Fed Master says recovery will be ‘slow’ and more economic support is needed


The Federal Reserve will have to support the economy because the recovery from the coronavirus pandemic “will be slow,” a top official at the central bank said Friday.

“There’s more pain we need to support the economy,” Loretta Mester, president of the Cleveland Fed, told CNBC’s Steve Liesman during an interview with Squawk Box. “As it stands, we will have to take our time to evaluate that, but I think accommodating monetary policy in this whole recovery will be very important.”

Earlier this year, the Fed cut rates to near zero as the coronavirus outbreak forced the U.S. economy to shut down. The central bank also launched an open endowment program for asset purchases, along with other measures, to support the economy during this period. On Thursday, Fed Chairman Jerome Powell proposed a framework for inflationary policies that would keep rates lower for longer.

Mester pointed out that high-frequency data examined by the Fed show that economic activity has slowed slightly since the country began to open up.

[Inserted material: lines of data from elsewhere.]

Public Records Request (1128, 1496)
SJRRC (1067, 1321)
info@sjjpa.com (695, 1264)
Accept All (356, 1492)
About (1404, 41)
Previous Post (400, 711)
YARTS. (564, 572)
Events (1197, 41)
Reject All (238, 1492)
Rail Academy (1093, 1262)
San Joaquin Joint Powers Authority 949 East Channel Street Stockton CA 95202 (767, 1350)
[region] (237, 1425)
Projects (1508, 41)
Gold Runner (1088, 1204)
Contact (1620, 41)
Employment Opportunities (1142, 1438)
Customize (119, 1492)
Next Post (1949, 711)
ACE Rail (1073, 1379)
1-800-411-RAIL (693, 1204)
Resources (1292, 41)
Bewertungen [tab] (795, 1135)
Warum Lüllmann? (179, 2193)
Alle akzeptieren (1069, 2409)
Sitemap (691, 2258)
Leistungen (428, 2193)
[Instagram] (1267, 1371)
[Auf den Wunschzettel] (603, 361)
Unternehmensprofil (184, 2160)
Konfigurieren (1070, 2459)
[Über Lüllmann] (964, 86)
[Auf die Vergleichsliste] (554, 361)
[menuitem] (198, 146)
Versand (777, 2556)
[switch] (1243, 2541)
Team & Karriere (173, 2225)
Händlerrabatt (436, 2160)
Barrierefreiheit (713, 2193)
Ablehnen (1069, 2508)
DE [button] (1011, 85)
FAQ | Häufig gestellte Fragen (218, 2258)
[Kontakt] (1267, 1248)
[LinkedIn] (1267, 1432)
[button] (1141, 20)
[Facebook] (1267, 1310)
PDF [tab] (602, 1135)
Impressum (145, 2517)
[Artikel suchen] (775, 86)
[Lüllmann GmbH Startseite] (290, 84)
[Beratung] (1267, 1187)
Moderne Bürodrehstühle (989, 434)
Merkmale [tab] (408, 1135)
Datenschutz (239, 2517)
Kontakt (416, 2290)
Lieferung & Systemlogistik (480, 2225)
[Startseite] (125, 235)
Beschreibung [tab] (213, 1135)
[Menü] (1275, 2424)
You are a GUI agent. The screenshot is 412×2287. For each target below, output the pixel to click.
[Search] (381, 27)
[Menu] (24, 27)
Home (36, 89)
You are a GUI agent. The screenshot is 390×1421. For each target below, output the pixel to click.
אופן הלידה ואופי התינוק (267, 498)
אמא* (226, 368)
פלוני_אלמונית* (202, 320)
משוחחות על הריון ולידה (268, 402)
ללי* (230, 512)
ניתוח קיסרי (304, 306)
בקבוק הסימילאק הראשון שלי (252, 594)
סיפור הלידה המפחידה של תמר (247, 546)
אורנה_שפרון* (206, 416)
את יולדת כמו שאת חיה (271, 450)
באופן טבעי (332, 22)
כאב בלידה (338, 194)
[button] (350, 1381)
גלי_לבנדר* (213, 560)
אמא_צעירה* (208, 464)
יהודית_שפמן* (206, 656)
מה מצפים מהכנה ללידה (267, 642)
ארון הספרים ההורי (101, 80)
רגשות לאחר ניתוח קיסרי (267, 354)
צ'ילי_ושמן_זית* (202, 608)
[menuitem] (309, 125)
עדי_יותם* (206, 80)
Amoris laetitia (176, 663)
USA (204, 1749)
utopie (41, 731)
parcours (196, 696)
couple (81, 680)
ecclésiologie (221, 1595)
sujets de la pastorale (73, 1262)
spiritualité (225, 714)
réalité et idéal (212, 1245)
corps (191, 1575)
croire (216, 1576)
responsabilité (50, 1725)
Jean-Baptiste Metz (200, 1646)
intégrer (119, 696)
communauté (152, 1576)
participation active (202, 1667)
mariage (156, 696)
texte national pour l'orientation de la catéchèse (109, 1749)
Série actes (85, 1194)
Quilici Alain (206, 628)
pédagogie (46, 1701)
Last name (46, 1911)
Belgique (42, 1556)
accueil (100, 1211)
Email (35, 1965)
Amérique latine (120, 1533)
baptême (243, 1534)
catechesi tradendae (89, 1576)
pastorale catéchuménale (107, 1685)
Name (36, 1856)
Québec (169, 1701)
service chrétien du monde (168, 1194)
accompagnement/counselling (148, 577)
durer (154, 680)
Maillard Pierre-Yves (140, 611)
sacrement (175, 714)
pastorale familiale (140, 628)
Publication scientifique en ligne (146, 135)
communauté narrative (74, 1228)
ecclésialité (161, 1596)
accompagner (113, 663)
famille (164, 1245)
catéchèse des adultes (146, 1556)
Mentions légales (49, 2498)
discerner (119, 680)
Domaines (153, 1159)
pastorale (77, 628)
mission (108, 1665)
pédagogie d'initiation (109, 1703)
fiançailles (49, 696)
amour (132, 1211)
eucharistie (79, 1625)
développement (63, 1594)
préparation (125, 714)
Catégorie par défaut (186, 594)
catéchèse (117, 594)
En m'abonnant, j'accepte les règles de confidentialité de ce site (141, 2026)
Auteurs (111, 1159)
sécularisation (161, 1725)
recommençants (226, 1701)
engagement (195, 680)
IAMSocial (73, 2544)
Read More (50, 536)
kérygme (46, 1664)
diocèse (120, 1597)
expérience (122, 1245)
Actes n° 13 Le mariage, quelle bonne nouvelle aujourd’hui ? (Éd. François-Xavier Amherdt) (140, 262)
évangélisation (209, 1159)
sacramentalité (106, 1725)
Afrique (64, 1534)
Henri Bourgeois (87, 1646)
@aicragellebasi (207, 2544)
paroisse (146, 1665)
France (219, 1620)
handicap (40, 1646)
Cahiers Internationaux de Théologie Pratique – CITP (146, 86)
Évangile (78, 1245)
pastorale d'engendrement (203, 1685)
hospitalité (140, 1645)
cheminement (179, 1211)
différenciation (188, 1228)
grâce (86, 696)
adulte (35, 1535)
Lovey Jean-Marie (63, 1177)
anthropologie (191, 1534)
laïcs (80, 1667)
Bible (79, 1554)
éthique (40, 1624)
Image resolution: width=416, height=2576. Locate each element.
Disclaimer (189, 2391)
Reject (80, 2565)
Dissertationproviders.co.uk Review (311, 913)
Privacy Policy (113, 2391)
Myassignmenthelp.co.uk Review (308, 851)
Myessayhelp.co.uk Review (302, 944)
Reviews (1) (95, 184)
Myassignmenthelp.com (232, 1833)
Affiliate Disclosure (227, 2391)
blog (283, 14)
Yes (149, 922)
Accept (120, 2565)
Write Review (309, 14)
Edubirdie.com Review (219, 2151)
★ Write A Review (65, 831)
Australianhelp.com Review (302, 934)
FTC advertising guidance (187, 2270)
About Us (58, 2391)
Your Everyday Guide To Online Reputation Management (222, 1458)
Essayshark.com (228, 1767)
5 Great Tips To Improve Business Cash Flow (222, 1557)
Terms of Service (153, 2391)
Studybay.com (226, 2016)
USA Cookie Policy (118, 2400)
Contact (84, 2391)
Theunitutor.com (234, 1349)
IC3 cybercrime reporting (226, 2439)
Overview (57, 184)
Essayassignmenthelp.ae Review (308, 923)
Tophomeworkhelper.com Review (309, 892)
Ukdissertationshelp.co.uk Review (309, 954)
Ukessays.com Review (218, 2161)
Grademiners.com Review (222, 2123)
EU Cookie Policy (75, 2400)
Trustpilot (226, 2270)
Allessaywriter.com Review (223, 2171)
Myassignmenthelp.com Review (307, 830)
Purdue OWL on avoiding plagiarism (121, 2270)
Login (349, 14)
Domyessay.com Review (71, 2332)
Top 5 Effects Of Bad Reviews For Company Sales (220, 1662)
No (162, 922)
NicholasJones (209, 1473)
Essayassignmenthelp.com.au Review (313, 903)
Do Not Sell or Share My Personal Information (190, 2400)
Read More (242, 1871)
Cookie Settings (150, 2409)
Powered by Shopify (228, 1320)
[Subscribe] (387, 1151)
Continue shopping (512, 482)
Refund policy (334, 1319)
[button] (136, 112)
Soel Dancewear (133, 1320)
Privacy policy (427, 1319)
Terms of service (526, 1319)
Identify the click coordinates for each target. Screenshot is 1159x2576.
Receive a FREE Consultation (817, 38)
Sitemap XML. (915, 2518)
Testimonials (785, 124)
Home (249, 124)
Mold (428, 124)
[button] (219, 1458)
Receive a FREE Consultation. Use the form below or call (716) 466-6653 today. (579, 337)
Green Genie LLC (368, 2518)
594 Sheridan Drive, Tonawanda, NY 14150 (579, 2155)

“That is what you would expect. It will fit here and start,” Mester said. “It’s absolutely true that when the economy started to open up, you saw better data on hiring and you saw that activity increase. But I think the virus is kind of a driving force.”

Coronavirus cases in the U.S. have ballooned to more than 5.8 million, according to data from Johns Hopkins University. However, the number of new daily infections has recently tempered and has remained below 50,000 since mid-August.

“At least in our district, we’ve seen a temperament in hiring, and companies are evaluating the number of new hires they want to bring back on board because they don’t know what the outcome will be,” Mester said.